E você? - Na rua, consumidores não se espantam com a possibilidade de já ter provado a carne bubalina sem saber e alguns admitem acreditar que nem saberiam diferenciar os produtos.
“Pra mim tanto faz, fui criado comendo carne de porco e, eu acho que carne de búfalo deve ser igual carne de vaca”, diz o pipoqueiro Jorcelino do Carmo, de 60 anos.
Mas a ideia de comer uma carne sem saber a sua procedência também assusta. “Não comeria carne de búfalo, sou enjoada e nem carne de vaca de qualquer lugar eu como, tem de ser muito limpo”, Roseli Flávia, diz 50 anos.
Sobre a resistência em consumir a carne de búfalo, os consumidores dizem que o que falta é a cultura em comer carne bubalina. A maioria também desconhece os benefícios da carne.
“Nunca experimentei, mas se provar e for boa, não vejo problema nenhum. Se o queijo é bom, a carne deve ser também”, diz o comerciante Paulo Pereira, de 50 anos.
Mas na hora de optar entre as espécies para a compra, o preço acaba sendo fator decisivo para a preferência.
“Tem de ver o preço, o que importa é o preço da carne. Se não for cara, como, sim”, diz o taxista Alexsandro Monteiro, de 32 anos.

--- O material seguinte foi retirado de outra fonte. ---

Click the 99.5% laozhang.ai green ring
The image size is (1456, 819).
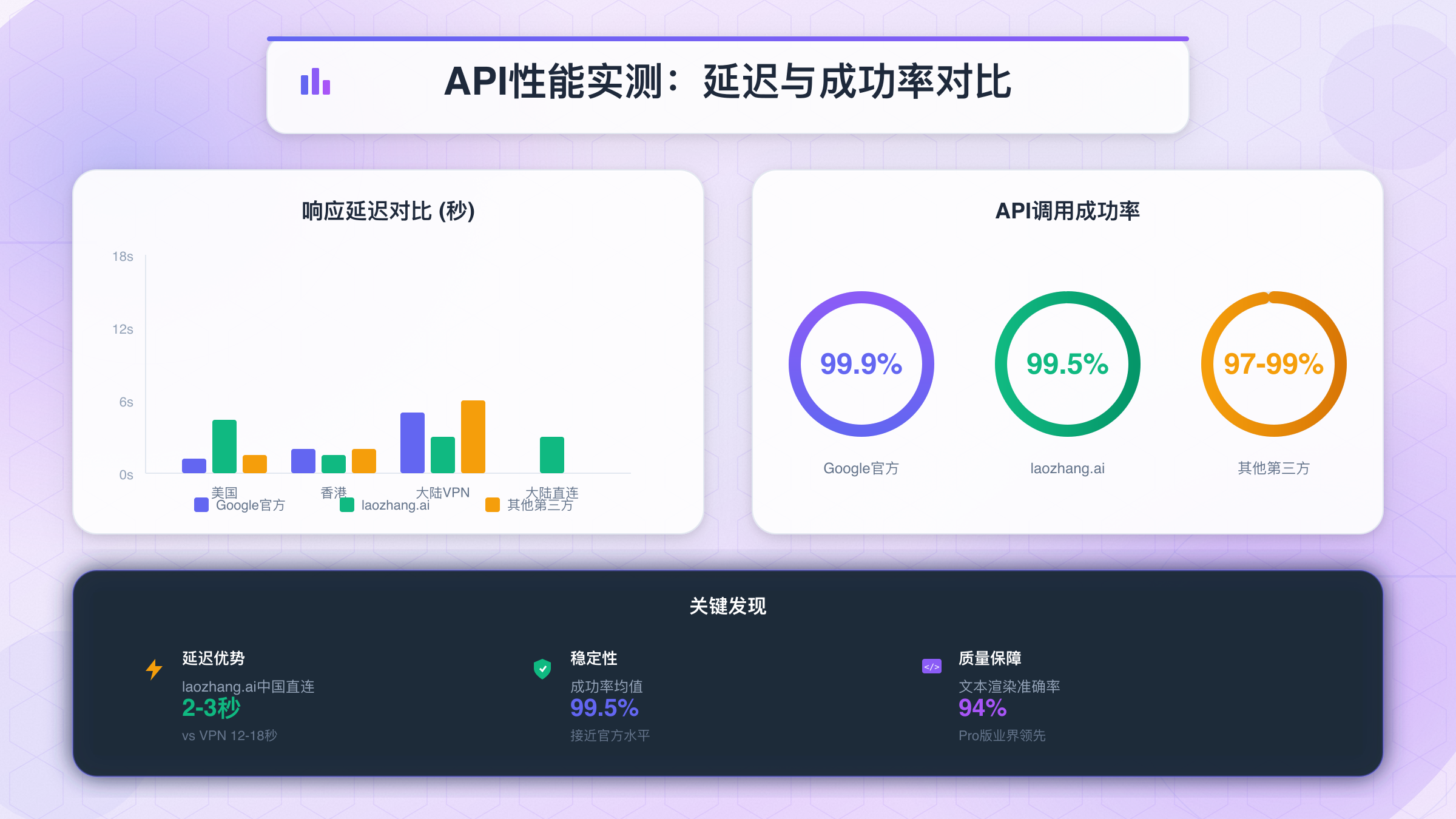(x=1067, y=364)
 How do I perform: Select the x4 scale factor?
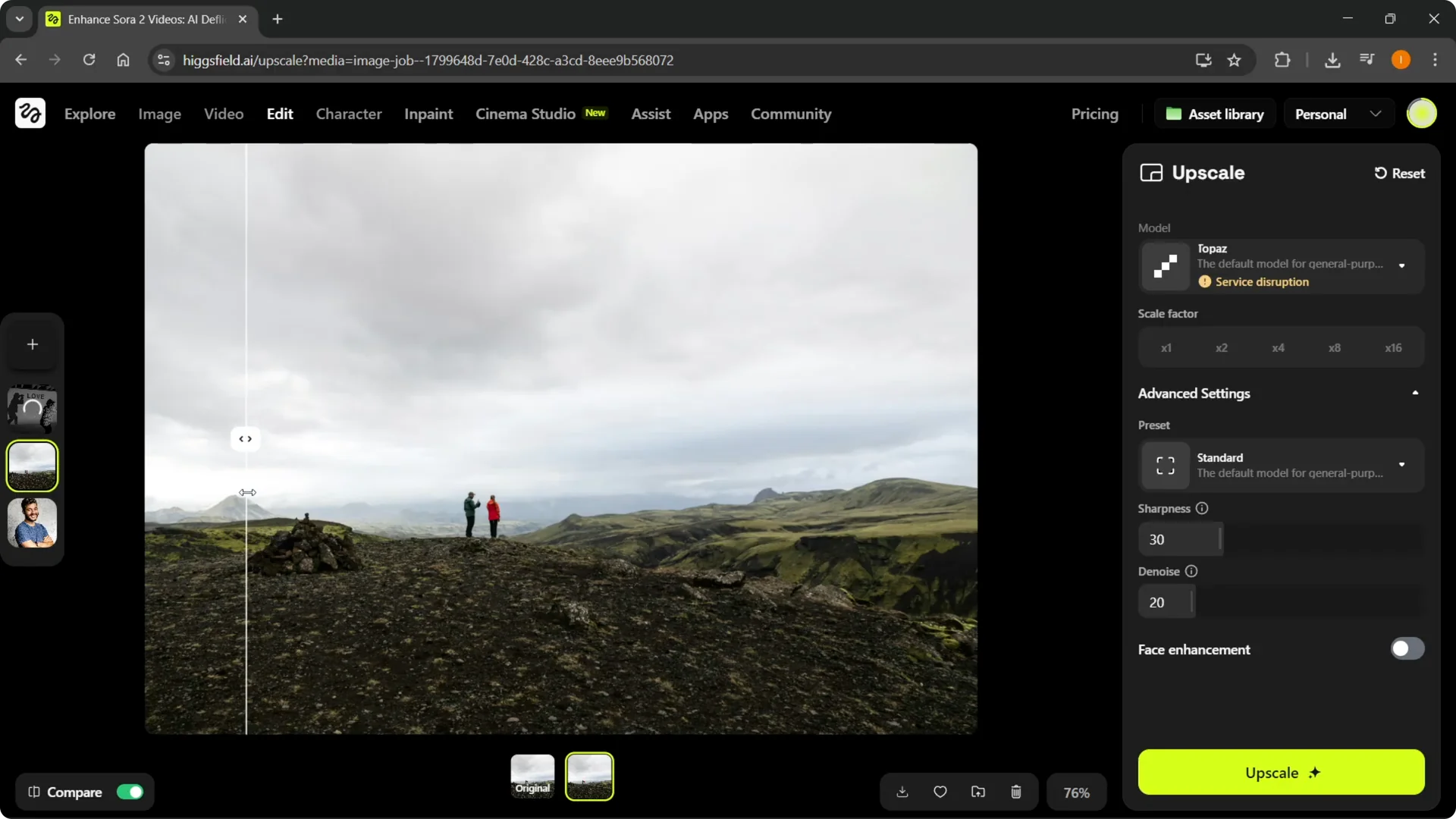click(1278, 347)
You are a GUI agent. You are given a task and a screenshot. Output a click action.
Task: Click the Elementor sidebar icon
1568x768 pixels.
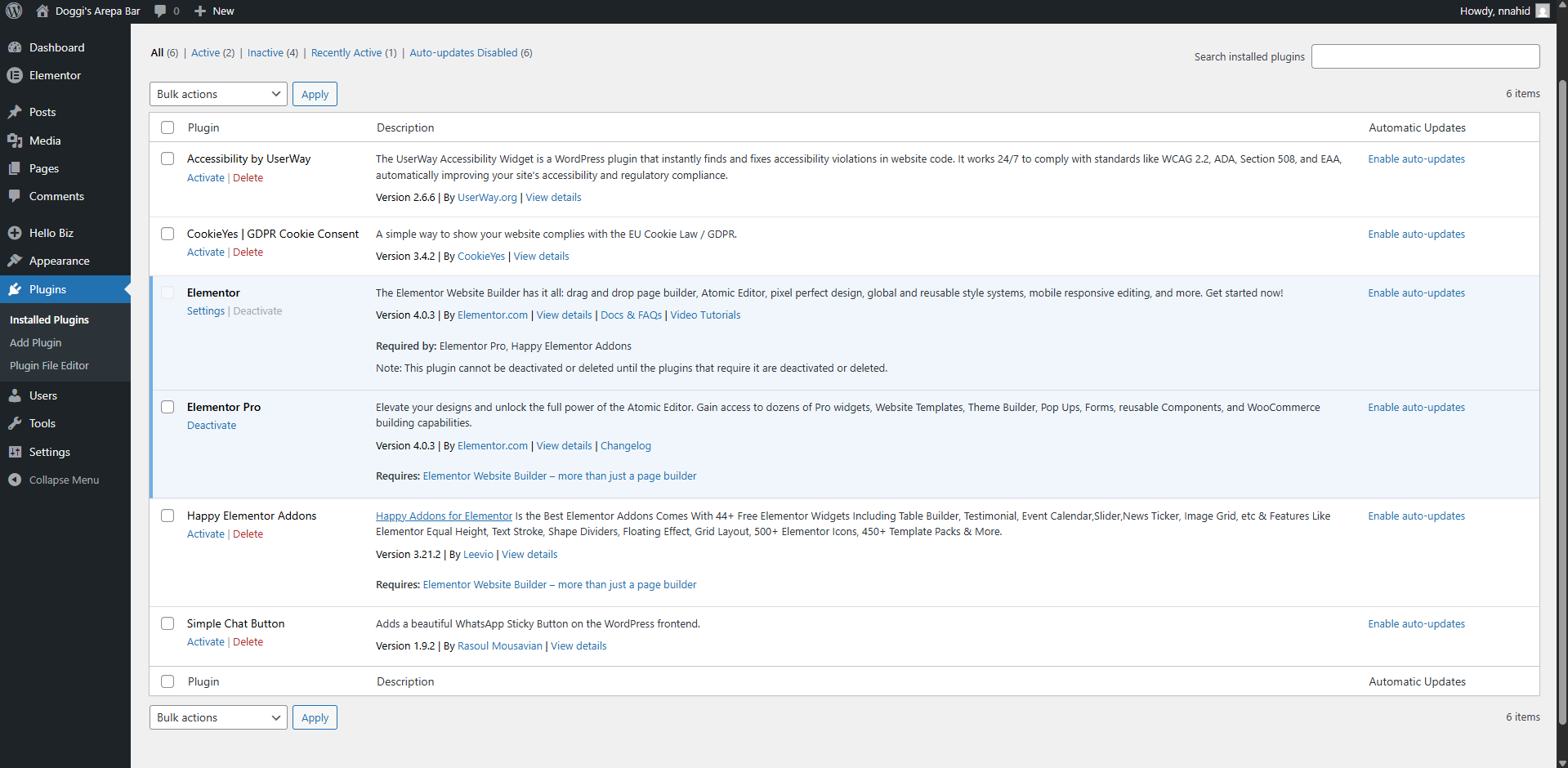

A reportagem não encontrou a carne bubalina para ser comprada em Campo Grande, oficialmente. Mas de acordo com a Associação, o preço do produtor em São Paulo varia, mas não difere muito da bovina. Já no Rio Grande do Sul, onde a procura dos consumidores é maior, o preço pode chegar a 20% a mais.
Já André Caleffe diz que o preço da mussarela é, em média, R$ 10 mais caro que outros tipos do produto.
O produtor ressalta que falta divulgação sobre o produto para incentivar o consumo da espécie. “Quando o consumidor souber da importância da carne ele chegar no local para comprar e procurar pelo produto. Aí sim os frigoríficos terão interesse no animal”, diz.
Ele frisa que aumentando a procura, a oferta por parte do produtor também vai crescer e, com isso, o preço vai diminuir.
Fiscalização-Ministério da Agricultura, Decon (Delegacia Especializada de Repressão aos Crimes Contra as Relações de Consumo) e Seprotur (Secretaria de Estado de Desenvolvimento Agrário, da Produção e Turismo) afirmam nunca terem constatado esse tipo de irregularidade no Estado.
No entanto, os órgãos afirmam que se o frigorífico for flagrado realizando o procedimento ilegal, a as punições previstas incluem apreensão da mercadoria, multa e até prisão dos responsáveis.
O delegado da Decon, Adriano Garcia Geraldo, esclarece que havendo denúncia sobre a prática irregular, os órgãos de fiscalização e Polícia Civil podem realizar vistoria e, constatando a irregularidade, os responsáveis são punidos.
Ele frisa que o procedimento é uma forma de enganar o consumidor e não interessa se o produto é melhor ou pior, pois o cliente tem o direito de saber o que está comprando e optar.
Pelo crime contra relações de consumo, a pena é de 2 a 5 anos de prisão.